Specific AI workload challenges identified by survey respondents include cost management (37%), lack of real-time infrastructure visibility (36%), and difficulty allocating and scaling resources effectively (32%), security (29%), compliance (29%) and standardizing governance policies (20%).
Nearly half (45%) identified training and visibility as their top need for managing AI workloads, followed by cost controls (21%), governance (20%), and automation (14%).
ControlMonkey CEO Aharon Twizer said the survey makes it clear that a coming wave of AI workloads is only going to exacerbate an existing set of IT management challenges that many IT teams have yet to address. The longer it takes to address these issues, the bigger the problem will actually become, he added.

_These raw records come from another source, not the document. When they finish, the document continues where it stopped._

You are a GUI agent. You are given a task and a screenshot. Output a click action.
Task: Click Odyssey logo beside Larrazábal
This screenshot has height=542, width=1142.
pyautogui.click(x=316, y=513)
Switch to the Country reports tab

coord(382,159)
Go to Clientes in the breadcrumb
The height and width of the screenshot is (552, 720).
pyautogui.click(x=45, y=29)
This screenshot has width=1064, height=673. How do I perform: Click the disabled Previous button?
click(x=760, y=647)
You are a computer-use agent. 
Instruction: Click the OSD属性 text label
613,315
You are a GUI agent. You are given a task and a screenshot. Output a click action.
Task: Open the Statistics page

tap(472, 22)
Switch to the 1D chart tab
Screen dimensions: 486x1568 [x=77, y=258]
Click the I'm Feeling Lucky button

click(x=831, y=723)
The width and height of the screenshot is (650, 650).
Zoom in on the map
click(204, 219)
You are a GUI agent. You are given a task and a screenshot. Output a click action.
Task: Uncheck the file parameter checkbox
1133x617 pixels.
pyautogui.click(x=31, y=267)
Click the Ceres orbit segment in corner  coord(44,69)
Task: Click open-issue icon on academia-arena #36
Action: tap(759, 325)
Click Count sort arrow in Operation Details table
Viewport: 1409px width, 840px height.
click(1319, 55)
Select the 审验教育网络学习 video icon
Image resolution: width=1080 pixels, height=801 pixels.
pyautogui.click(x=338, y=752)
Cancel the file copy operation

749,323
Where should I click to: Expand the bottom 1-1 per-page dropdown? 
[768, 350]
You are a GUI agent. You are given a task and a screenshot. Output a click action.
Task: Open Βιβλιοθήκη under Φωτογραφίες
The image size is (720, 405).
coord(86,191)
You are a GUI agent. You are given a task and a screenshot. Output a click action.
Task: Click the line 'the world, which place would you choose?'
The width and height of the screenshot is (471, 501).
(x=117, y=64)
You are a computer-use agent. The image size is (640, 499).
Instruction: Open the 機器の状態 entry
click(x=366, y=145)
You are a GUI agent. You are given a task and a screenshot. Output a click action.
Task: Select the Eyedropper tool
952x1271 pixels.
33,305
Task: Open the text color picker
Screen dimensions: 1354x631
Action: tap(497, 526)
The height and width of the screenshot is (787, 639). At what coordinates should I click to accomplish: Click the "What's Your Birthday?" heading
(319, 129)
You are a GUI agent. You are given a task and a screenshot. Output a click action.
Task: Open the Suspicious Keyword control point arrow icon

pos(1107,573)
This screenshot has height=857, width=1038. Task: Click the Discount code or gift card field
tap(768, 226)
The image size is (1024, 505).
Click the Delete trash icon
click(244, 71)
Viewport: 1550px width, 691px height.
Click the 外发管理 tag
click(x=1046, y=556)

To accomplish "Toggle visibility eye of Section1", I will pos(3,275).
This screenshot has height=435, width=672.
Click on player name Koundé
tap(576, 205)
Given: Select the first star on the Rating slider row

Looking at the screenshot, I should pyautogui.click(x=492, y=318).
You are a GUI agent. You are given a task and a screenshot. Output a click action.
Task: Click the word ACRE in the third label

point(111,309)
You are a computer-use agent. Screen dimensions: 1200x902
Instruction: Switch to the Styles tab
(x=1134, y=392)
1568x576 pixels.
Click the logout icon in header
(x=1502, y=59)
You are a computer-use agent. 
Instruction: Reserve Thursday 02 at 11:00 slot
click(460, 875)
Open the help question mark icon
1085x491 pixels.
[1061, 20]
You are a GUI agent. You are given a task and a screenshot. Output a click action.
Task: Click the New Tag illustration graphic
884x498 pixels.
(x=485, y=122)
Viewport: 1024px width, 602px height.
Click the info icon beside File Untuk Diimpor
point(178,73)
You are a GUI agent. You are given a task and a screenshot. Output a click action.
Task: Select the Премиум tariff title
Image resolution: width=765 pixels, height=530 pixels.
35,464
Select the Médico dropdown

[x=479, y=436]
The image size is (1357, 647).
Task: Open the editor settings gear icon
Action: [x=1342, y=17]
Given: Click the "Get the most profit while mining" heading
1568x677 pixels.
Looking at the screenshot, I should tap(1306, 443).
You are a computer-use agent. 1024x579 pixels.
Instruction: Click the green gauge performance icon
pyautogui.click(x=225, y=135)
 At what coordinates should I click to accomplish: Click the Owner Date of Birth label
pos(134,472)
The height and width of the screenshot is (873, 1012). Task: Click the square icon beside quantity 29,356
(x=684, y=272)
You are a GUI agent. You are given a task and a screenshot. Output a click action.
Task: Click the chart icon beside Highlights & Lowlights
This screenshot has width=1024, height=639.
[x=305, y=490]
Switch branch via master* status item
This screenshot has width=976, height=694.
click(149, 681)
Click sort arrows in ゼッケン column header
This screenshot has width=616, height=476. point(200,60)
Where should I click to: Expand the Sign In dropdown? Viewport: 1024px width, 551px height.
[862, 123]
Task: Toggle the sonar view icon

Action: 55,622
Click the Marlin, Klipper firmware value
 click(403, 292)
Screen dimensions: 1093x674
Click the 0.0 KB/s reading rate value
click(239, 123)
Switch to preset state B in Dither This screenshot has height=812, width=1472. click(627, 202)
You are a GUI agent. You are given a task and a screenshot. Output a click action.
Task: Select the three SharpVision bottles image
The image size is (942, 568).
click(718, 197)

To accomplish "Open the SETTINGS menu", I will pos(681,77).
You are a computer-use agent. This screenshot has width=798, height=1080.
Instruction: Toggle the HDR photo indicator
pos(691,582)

Unfortunately, the survey found that less than half of respondents said their current IT environments are managed using infrastructure-as-code (IaC) tools and frameworks. While 80% say they have achieved at least a moderate level of automation, only 1% claimed infrastructure management is fully automated.
As a provider of an IT infrastructure automation platform based on open source Terraform IaC tools, ControlMonkey is making a case for modernizing the management of IT environments in advance of the arrival of an onslaught of AI workloads. In the absence of that capability, it will be all but impossible for IT teams to manage an exponential increase in the number of new applications or existing applications that are being updated to add AI capabilities, noted Twizer.
Less clear is the degree to which IT teams might now be prepared to centralize the management of IT infrastructure. Many organizations are now embracing platform engineering as a methodology to achieve that goal, but the overall pace at which those efforts are being made may not be able to keep up with the rate at which additional applications and workloads are about to be deployed. Most IT teams are already clearly falling behind, said Twizer. Without proper guardrails enabled by automation in place, most of them will continue to find themselves in a constant state of firefighting, he added.
Hopefully, challenges involving the management of workloads at scale will be addressed before there is an actual crisis, but if history is any guide, it might not be until there is an actual crisis before many IT teams will find a way to rise to the challenge.